June 27, 2011

New York Times media reporter Brian Stelter has experimented with a variety of platforms as a writer — Twitter, Tumblr, newspaper stories and blog posts for The New York Times.

But as he sets out to write his first book, “The Top of the Morning,” he expects the writing experience will be “excruciatingly hard.” Stelter, who announced the book deal this morning, said in a phone interview that writing long-form about morning television will force him to grow as a writer.

Since he won’t be limited by the restraints of a 1,000-word article, Stelter said he’ll have more time to develop characters and to explore the beginning, middle and end of the stories he tells.

I talked with Stelter about what he hopes to learn from writing the book, how he plans to use social media to tap into his audience, and why he’s decided to focus on morning television.

Here’s an edited transcript of our interview.

You’ve been covering TV news for a while now. What made you want to write about morning TV in particular?

- [Stated problem] Please copy the part of the Brian Stelter interview above that opens with the words containing "But as he sets" and closes with "as a writer.", substituting "video interview" for "phone interview".

- [Records]
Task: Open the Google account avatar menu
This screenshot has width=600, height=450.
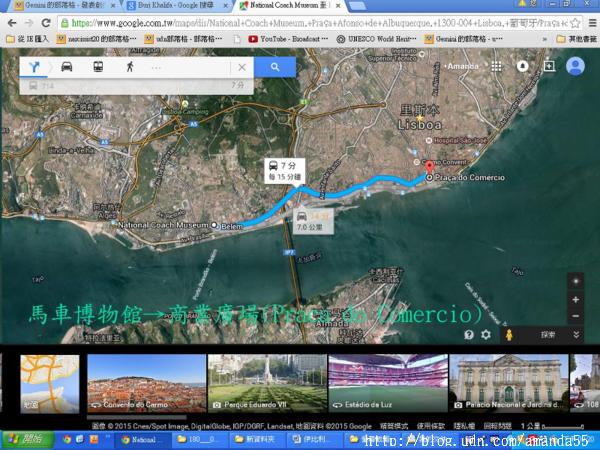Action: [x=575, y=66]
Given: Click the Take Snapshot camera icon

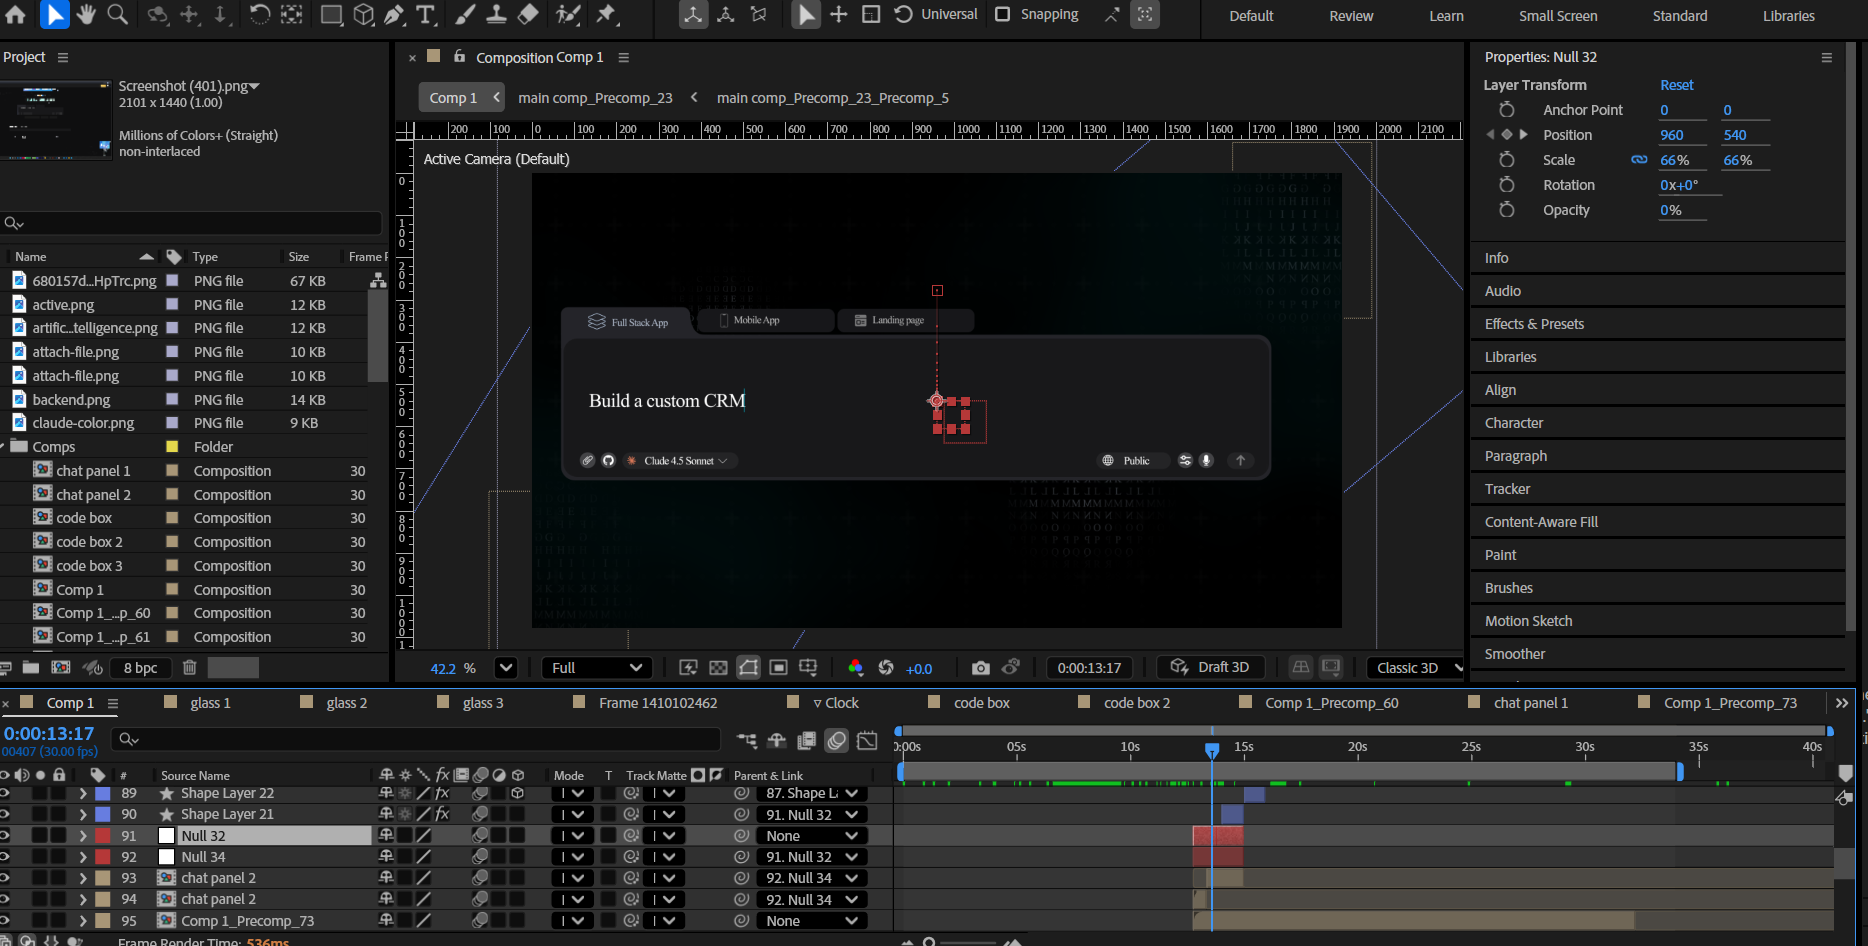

* * *

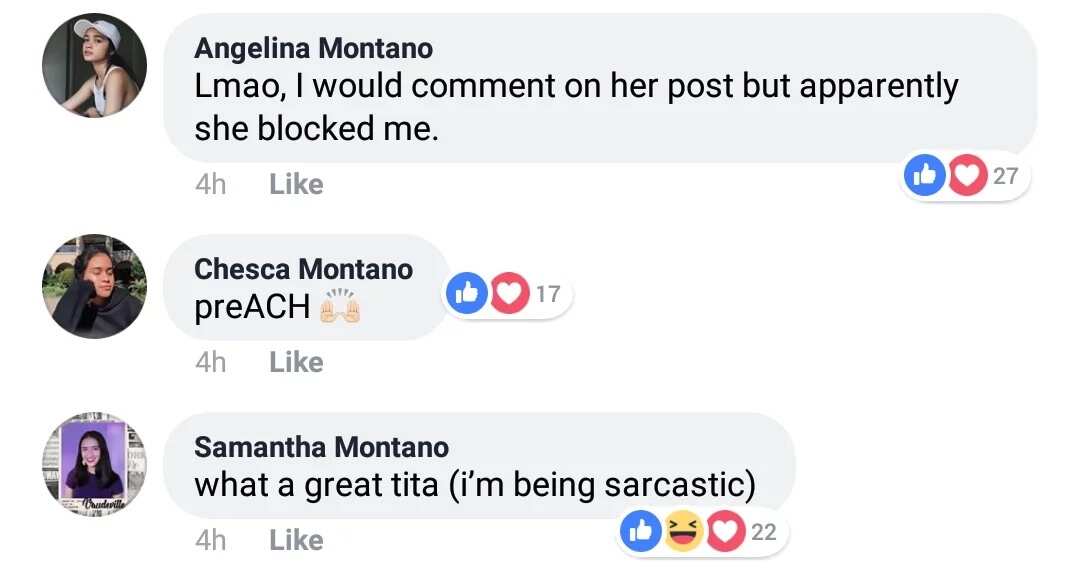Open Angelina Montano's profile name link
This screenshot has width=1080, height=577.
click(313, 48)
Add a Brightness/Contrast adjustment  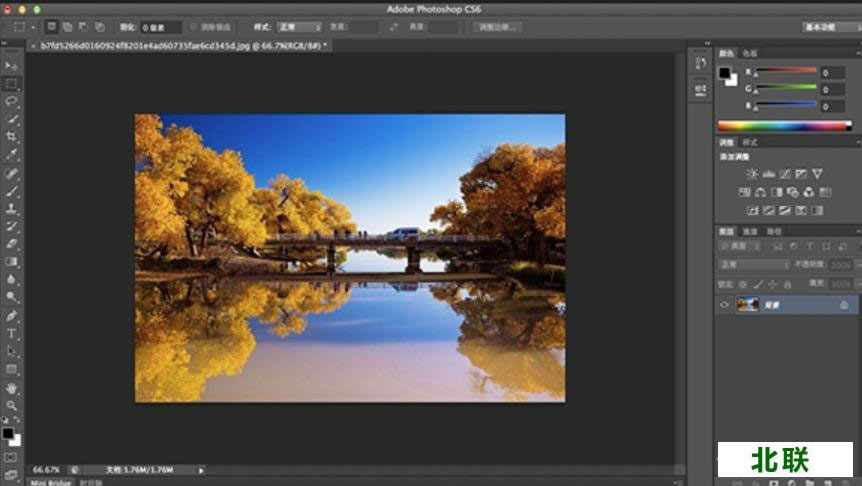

- [Exercise response]
But as he sets out to write his first book, “The Top of the Morning,” he expects the writing experience will be “excruciatingly hard.” Stelter, who announced the book deal this morning, said in a video interview that writing long-form about morning television will force him to grow as a writer.